Article 8 and 9 products would have to meet the cross-cutting and category-specific criteria under the FCA’s proposed regime in order to use a sustainable label, which will place an additional compliance burden on firms offering sustainable investment products in the UK market.
Disclosures
The consultation paper proposes disclosure requirements for asset managers with a view to extending them to certain FCA regulated asset owners. The FCA’s proposals aim to increase access to information on the sustainability related features of investment products to retail investors. The proposals build on the existing TCFD-aligned disclosure requirements in the ESG Sourcebook by focusing on three distinct areas: the introduction of consumer facing disclosures; more detailed product level disclosures in pre contractual materials and a ‘sustainability product report’, and entity-level disclosures in a ‘sustainability entity report’.
The FCA stressed that these proposals are a starting point and that the rules relating to both the disclosure requirements and the scope of such requirements will be developed over time – for example, to include more specificity to both product and entity level disclosure requirements.
Consumer-facing disclosures
The consumer-facing disclosures are intended to provide a summary of the products’ key sustainability related features, helping consumers to better understand those features and hold the provider to account for its sustainability claims. The FCA proposes that all in scope firms must produce a consumer facing disclosure for all in scope products. This means that even products that are not engaged in any sustainability strategies will require disclosures, though inherently more limited e.g. the label field must be marked with ‘no sustainable label’ and other fields marked ‘not applicable.’ Firms providing portfolio management services will not be required to produce their own consumer facing disclosures, but instead provide an index of the underlying funds in which it invests, including the label and hyperlinking to the individual funds’ consumer facing disclosure, as applicable.
The FCA proposes that these disclosures be made available in a prominent place on the relevant digital medium for the firm (e.g. on the main product webpage or page on a mobile application) and no more than ‘one mouse click away’ from the label of any sustainable products.

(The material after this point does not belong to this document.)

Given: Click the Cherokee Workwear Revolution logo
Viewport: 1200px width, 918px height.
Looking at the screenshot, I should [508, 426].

Firms will be required to produce the consumer facing disclosure as a new, standalone document, which should be presented alongside other key investor documents to ensure that consumers do not consider sustainability related information in isolation. The rules do not require sustainability related disclosures to be set out in the key information document (KID) and any relevant sustainability disclosures should be incorporated in line with existing UK PRIIPs Regulation disclosure obligations. However, the supplementary consumer facing disclosure should allow for more targeted information.

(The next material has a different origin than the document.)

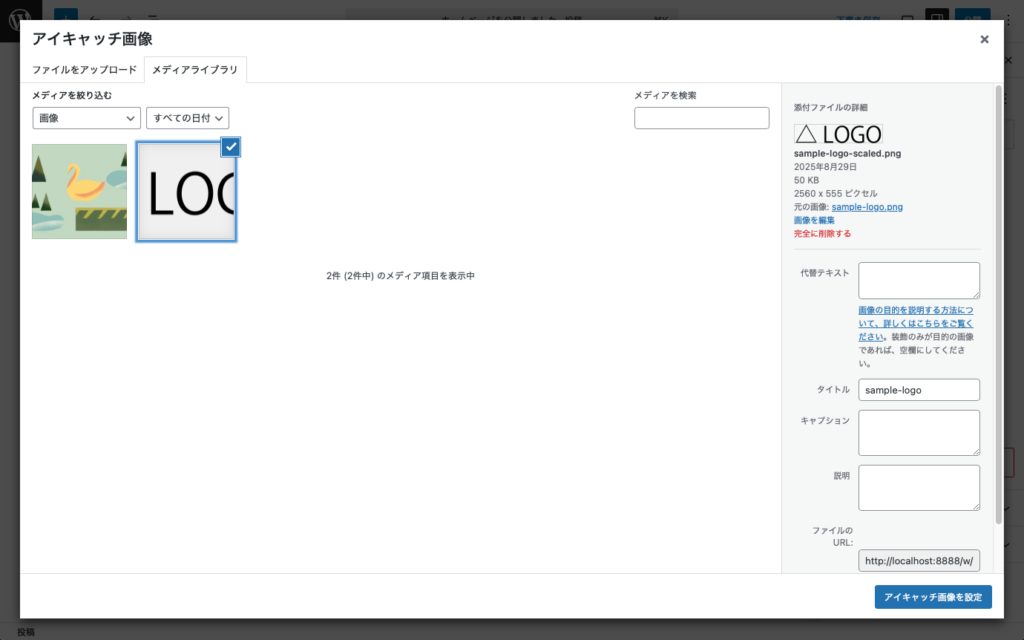Switch to the ファイルをアップロード tab
The height and width of the screenshot is (640, 1024).
[x=84, y=70]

The FCA has developed its proposals so as to avoid being overly prescriptive in terms of format, and, as such, the disclosures will only have to be clear, concise, and suitable for consumers, and to not exceed 2 pages of A4. However, in the interests of consistency, the FCA has encouraged the industry to consider developing a market led template. In terms of content, the FCA proposes that firms must disclose certain types of information, including on the product’s basic details, label, sustainability goal, sustainability approach, unexpected investments, sustainability metrics, and signposting / hyperlinking to other firm disclosures.

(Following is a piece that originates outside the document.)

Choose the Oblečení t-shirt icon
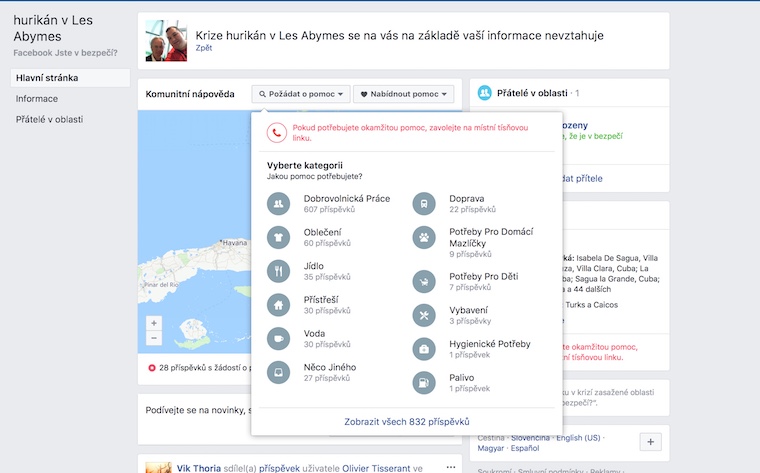This screenshot has height=473, width=760. point(279,237)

The disclosures will become applicable provisionally from 30 June 2024 and will have to be updated at least annually with further reviews to be conducted prior to any proposed change to the product.
Detailed disclosures
The detailed disclosures are aimed at a wider audience including institutional investors and other stakeholders – or retail investors that may be interested in receiving more information. Such information will involve transparency on the product’s sustainability objective, strategy, and progress towards meeting the objective, as well as ongoing performance metrics and contextual information. Firms will provide this more granular information in the form of pre contractual disclosures and a sustainability product report, which will apply provisionally from 30 June 2024. Two of these are documents already in existence, which should reduce the burden on firms while ensuring sustainability related information reaches the intended audience. There are also rules relating to the ongoing reporting of sustainability-related performance information, which will apply provisionally from 30 June 2025.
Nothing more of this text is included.